**EXCERPTED RECORDS:**
★ ★ ★ ★
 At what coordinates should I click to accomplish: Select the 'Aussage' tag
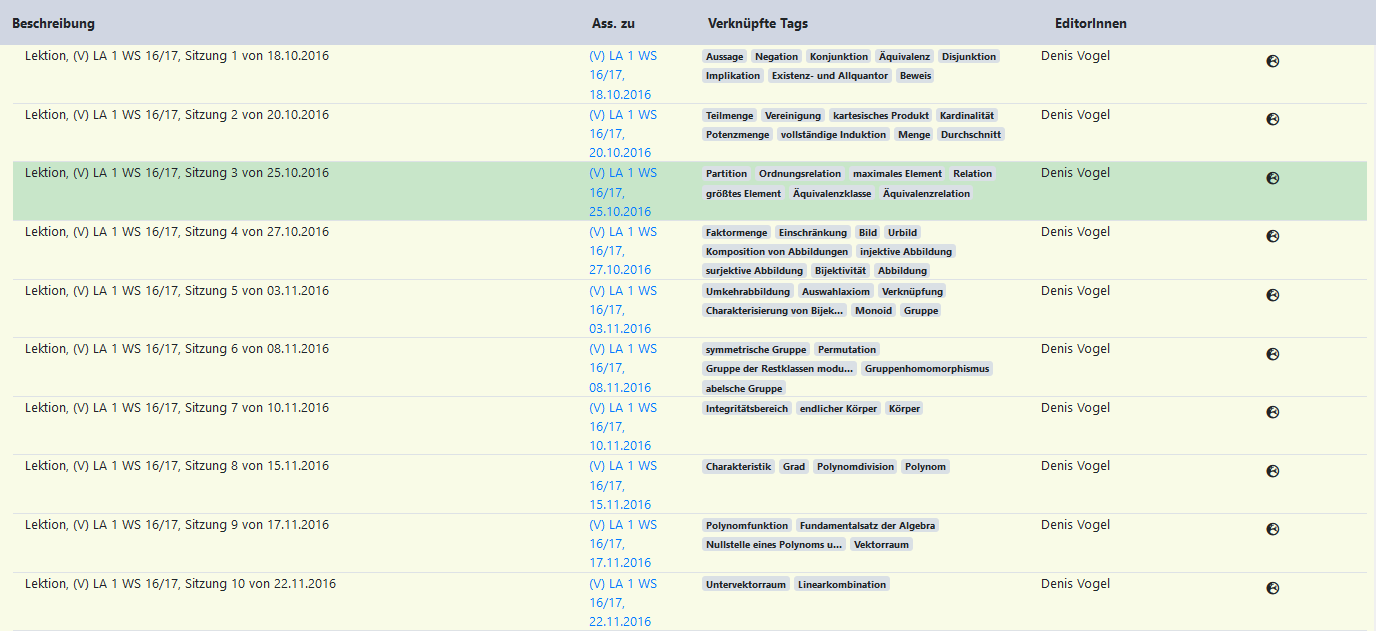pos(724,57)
★ ★ ★ ★
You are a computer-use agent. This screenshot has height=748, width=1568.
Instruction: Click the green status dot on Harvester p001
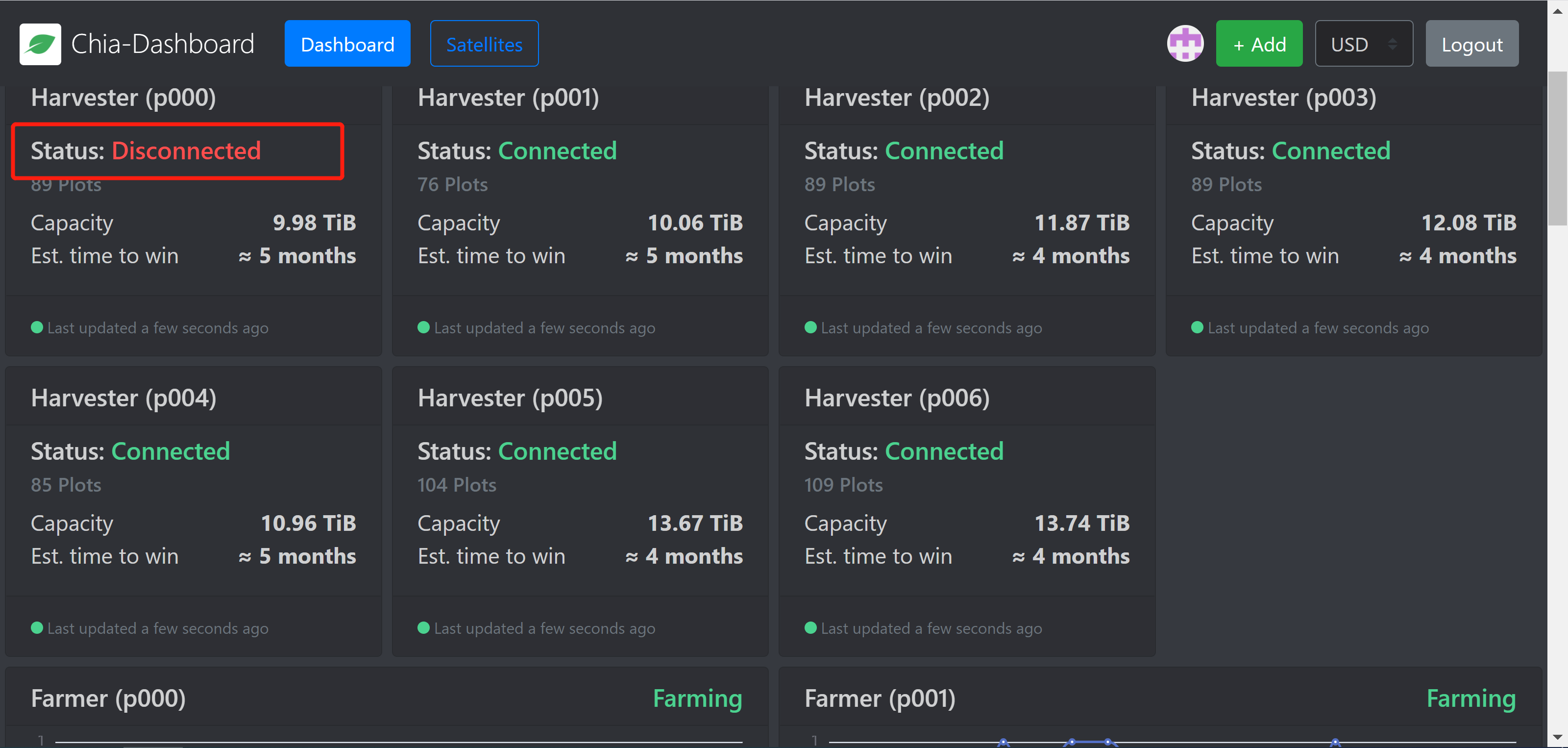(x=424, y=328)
★ ★ ★ ★
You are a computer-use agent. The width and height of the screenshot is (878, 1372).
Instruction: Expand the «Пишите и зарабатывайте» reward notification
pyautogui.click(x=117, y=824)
★ ★ ★ ★
**EXERCISE INSTRUCTIONS:** Pull each line containing "agent" from the records.

**REPLY:**
You are a computer-use agent. This screenshot has height=748, width=1568.
You are a computer-use agent. The width and height of the screenshot is (878, 1372).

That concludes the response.